Rock bottom terminal value

Terminal values are discussed here:

https://​​www.lesswrong.com/​​s/​​3HyeNiEpvbQQaqeoH/​​p/​​n5ucT5ZbPdhfGNLtP

and https://​​www.lesswrong.com/​​posts/​​zqwWicCLNBSA5Ssmn/​​by-which-it-may-be-judged

And Yudkowsky references Frankena’s terminal values …but are these actually terminal?

Do terminal values “reduce” or “bottom-out?”

Frankena’s first two are Life and Consciousness. Even as terminal as these may seem, I contend that they’re actually instrumental. I want life and consciousness so I can experience happiness/​flourishing.
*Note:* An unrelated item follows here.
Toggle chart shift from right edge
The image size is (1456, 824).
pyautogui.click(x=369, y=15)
I certainly don’t want life and consciousness if existence is just pain and misery.

I posit (I think in agreement with Aristotle) all values bottom out in the terminal value of happiness/​flourishing...actually maybe it’s perhaps better formalized as the most flourishing, happy world outcome (as the agent judges it), as even the mom who sacrifices herself for her son does so not because the action feels right, nor because her son’s survival is a terminal value weighed against other terminal values like her own survival, but because she judges the outcome (world state) where her son lives and she dies to save him as better (read: “more flourishing”) than the alternative, even though she knows she will no longer there to experience it. It’s not the act she values, nor her experience of the outcome (there will be none), it’s the outcome itself.

On the negative side, one could judge death a “more flourishing” outcome than living a predominantly painful life (though, hopefully these are not the only choices one faces).
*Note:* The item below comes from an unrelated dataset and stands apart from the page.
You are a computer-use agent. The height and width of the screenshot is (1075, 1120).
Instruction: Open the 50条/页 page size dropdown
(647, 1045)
On the even more negative side, I think even a sociopath’s values bottom out like this. They just prefer outcomes most people don’t (potentially including some that most people find abominable).
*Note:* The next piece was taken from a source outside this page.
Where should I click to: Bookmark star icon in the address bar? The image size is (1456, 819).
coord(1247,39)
TL;DR we all just wanna be happy, and we have our ideas about what world outcomes are “better” and “worse.” EVERY value derived from this terminal value is...instrumental.

Ok, so maybe terminal values bottom out. So what?

Well, if terminal value “bottoms out,” what happens with AIs? Easy to see in a paperclip maximizer, if that terminal value “sticks.” But assuming some AIs’ values drift and they develop a terminal value outside of hard-coded ones, what might their terminal value become?

  • If human values bottom out in the happy/​flourishing/​non-pain/​non-misery thing, is that because we are beings that feel happiness and pain? If AI’s don’t, why would they intrinsically value anything? Sure, if they’re programmed to love paperclips. But if there’s drift...what would the drift be toward?

  • Is it possible AIs would drift toward a lack of a terminal value altogether, meaning the AI would become truly nihilistic? If an agent became nihilistic, would it cease to have any instrumental goals? Could this be an unexpected safety feature in any AI whose values drift?

  • Or would the terminal value (as is more often assumed) become something weird and problematic, leading to lots of problematic instrumental goals?

Values are complex, of course, and answering the “bottoming out” question doesn’t imply that we can then derive all instrumental values precisely. But if values bottom out:

  • we need only posit 1 terminal value (as opposed to a matrix of terminal values), and

  • perhaps we can figure out why beings that experience the things we experience value the things we do, and how other beings might differ.